(Saved data entries)
%%

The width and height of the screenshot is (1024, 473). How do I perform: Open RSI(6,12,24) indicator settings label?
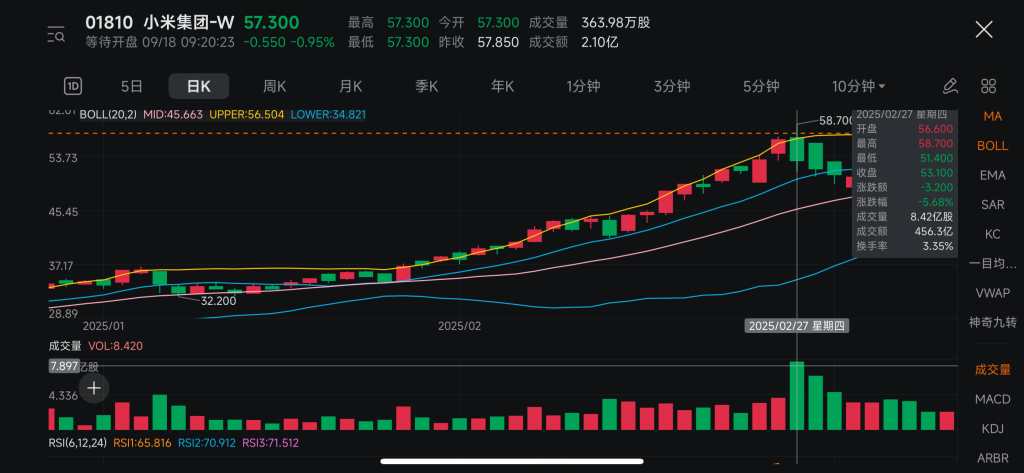[x=79, y=442]
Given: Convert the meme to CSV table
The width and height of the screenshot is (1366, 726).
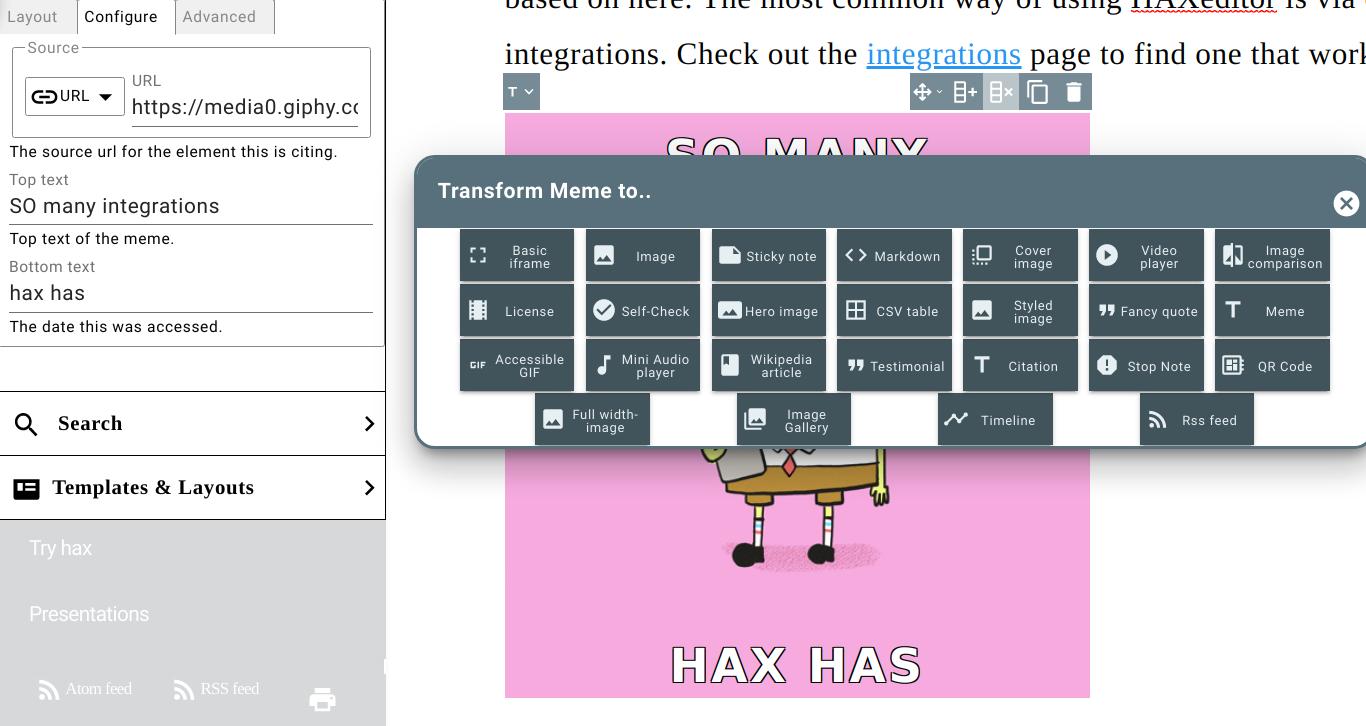Looking at the screenshot, I should 894,310.
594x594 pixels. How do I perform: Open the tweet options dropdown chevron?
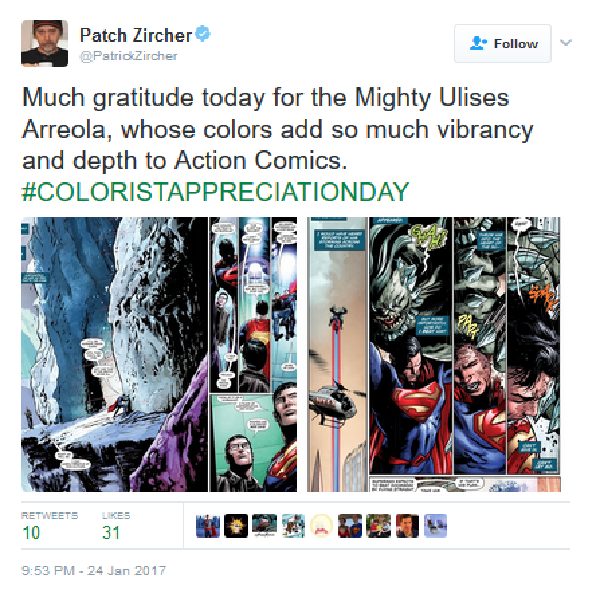click(566, 42)
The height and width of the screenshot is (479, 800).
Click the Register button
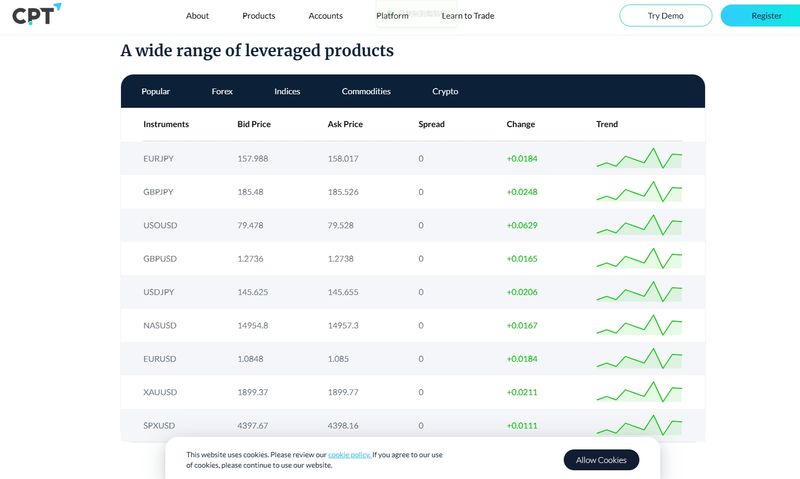761,15
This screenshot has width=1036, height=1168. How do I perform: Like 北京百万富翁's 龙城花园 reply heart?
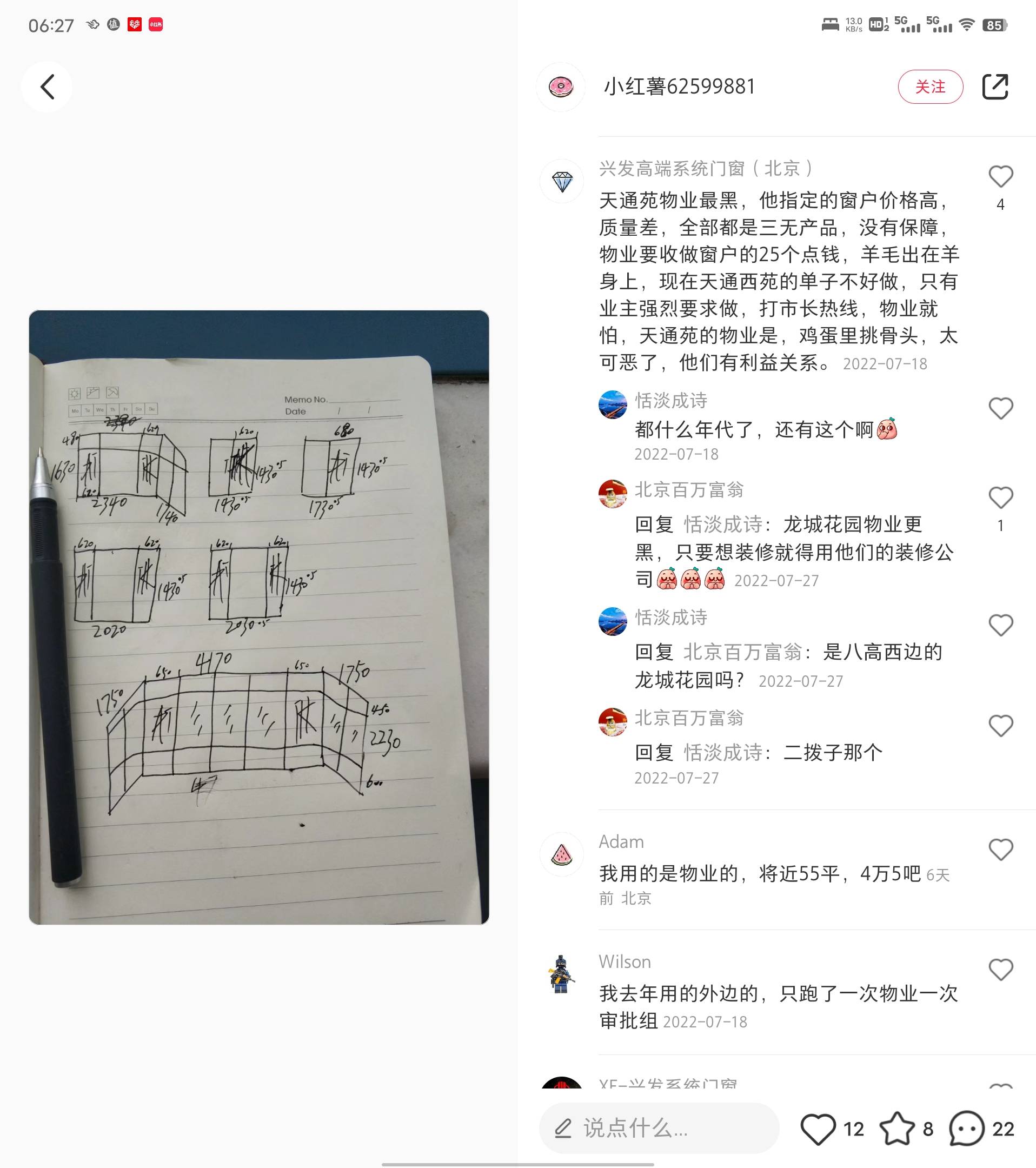(x=1000, y=497)
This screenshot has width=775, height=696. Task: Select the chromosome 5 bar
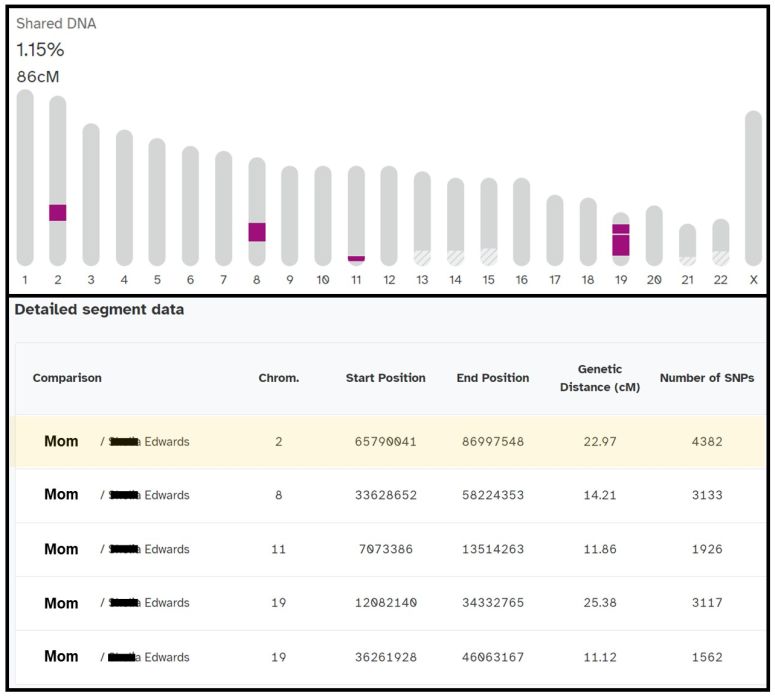pyautogui.click(x=157, y=200)
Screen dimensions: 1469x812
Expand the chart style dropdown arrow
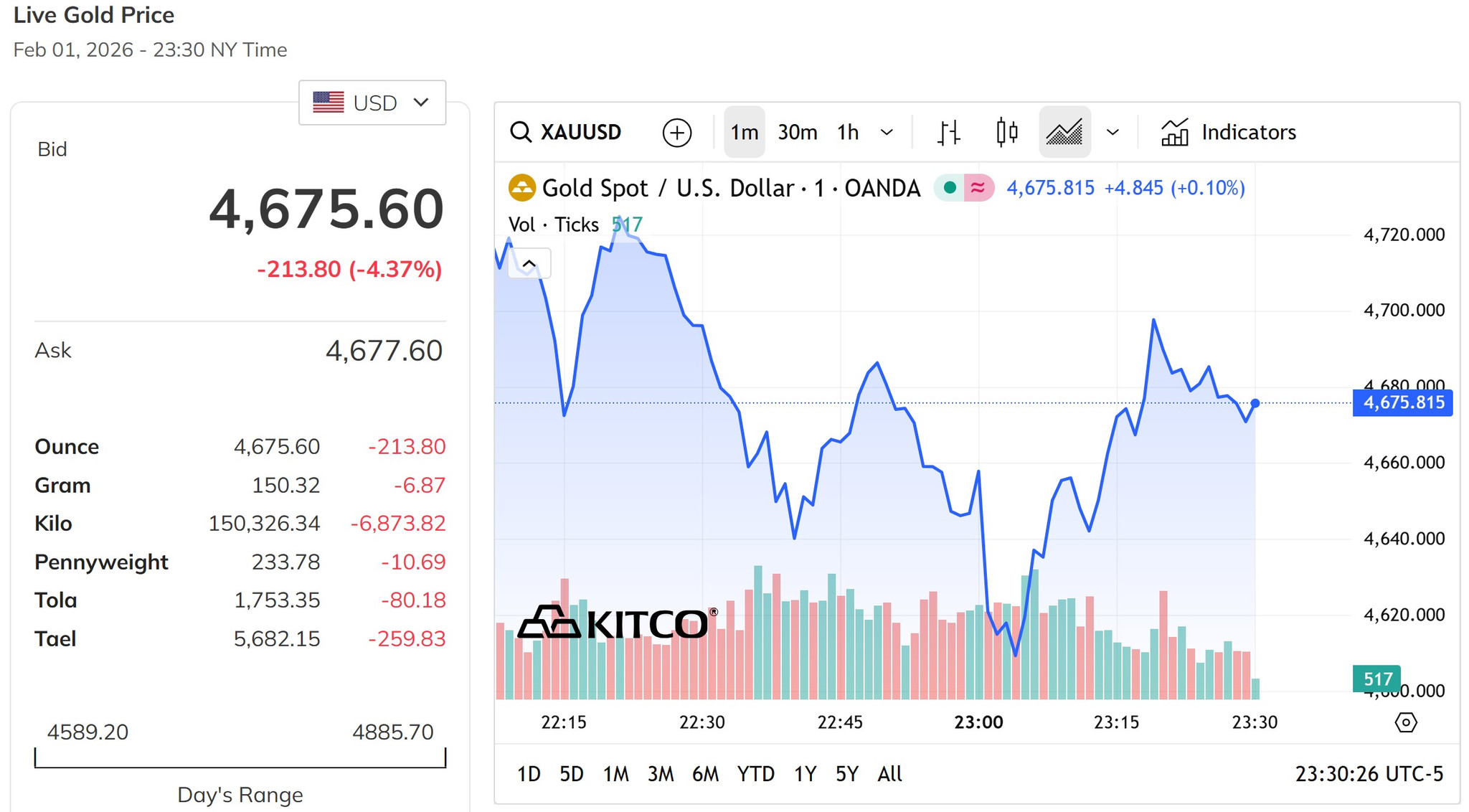click(1113, 132)
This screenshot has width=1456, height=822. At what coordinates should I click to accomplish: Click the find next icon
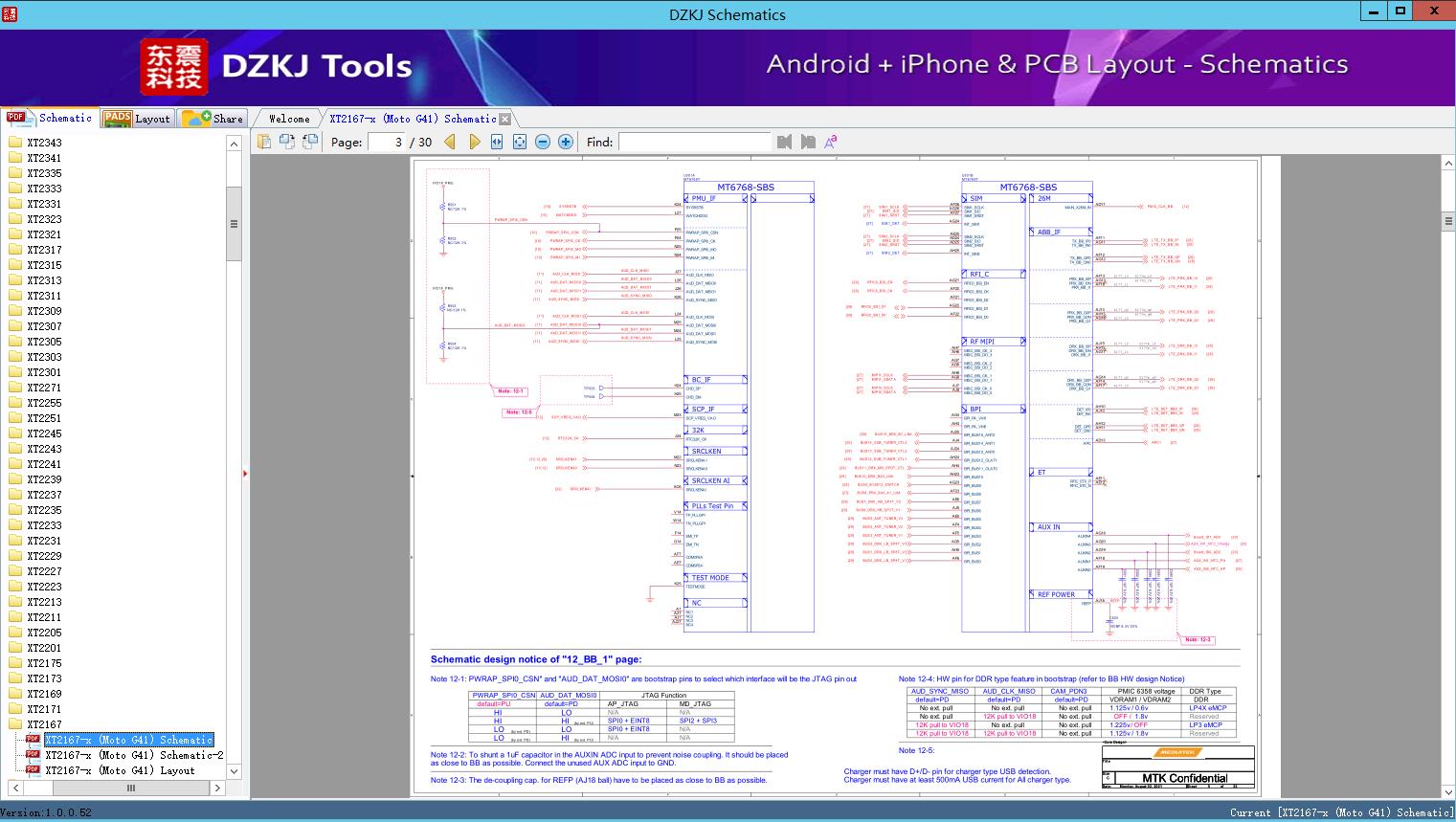click(808, 142)
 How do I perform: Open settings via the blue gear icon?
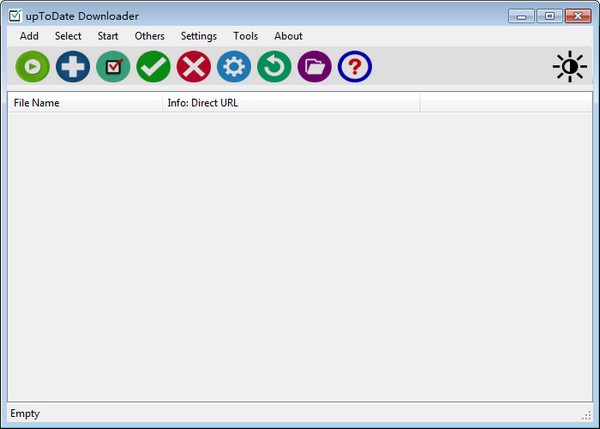pyautogui.click(x=234, y=67)
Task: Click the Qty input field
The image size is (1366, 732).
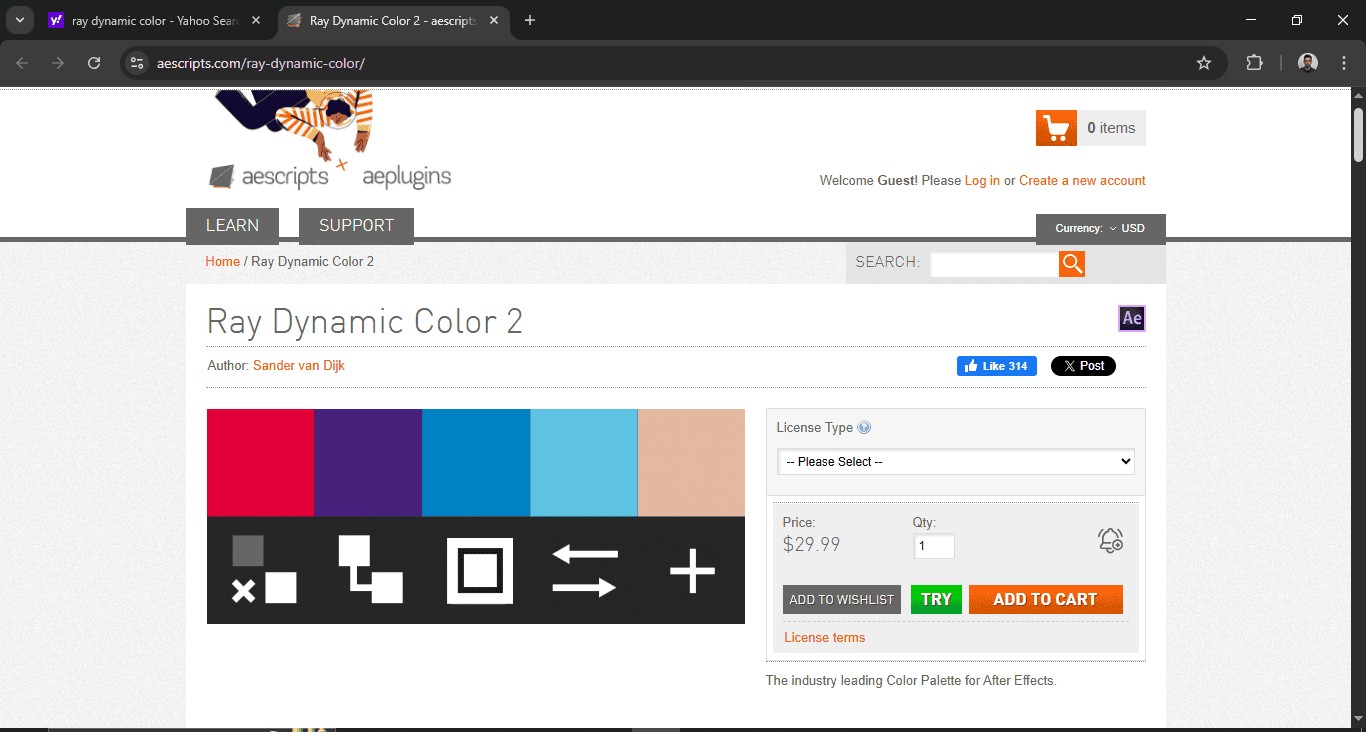Action: 933,547
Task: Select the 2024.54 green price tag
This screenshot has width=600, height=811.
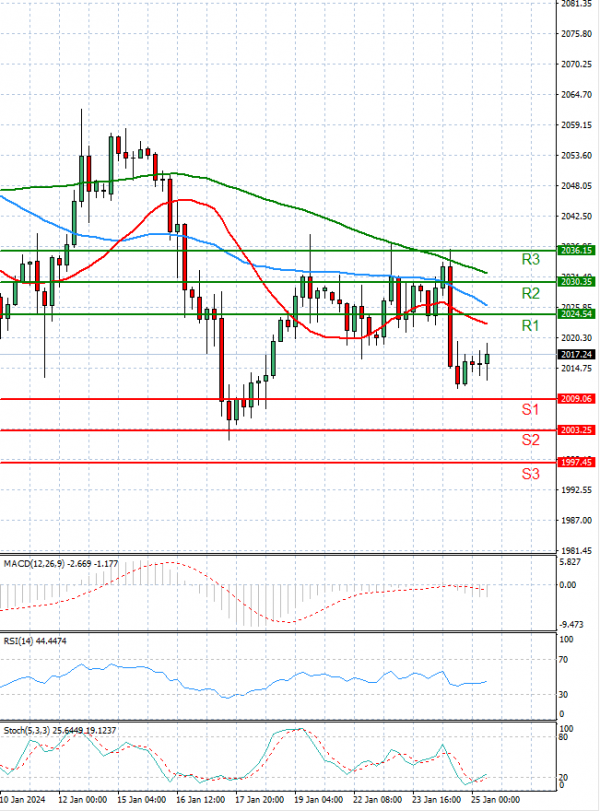Action: (x=575, y=314)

%%

◆ Problem:
Each line above is to be duplicated exactly, and the pictures are to be omitted.

◆ Finished exercise:
The width and height of the screenshot is (1024, 473). How do I perform: Open RSI(6,12,24) indicator settings label?
[x=79, y=442]
Given: Convert the meme to CSV table
The width and height of the screenshot is (1366, 726).
Looking at the screenshot, I should 894,310.
594x594 pixels. How do I perform: Open the tweet options dropdown chevron?
click(566, 42)
The height and width of the screenshot is (479, 800).
Click the Register button
761,15
This screenshot has width=1036, height=1168. How do I perform: Like 北京百万富翁's 龙城花园 reply heart?
(x=1000, y=497)
This screenshot has width=775, height=696. Task: Select the chromosome 5 bar
pyautogui.click(x=157, y=200)
Screen dimensions: 1469x812
Expand the chart style dropdown arrow
click(1113, 132)
This screenshot has width=1456, height=822. At what coordinates should I click to accomplish: Click the find next icon
click(808, 142)
 How do I perform: Open settings via the blue gear icon?
pyautogui.click(x=234, y=67)
Task: Click the Qty input field
The image size is (1366, 732).
Action: 933,547
Task: Select the 2024.54 green price tag
This screenshot has width=600, height=811.
Action: (x=575, y=314)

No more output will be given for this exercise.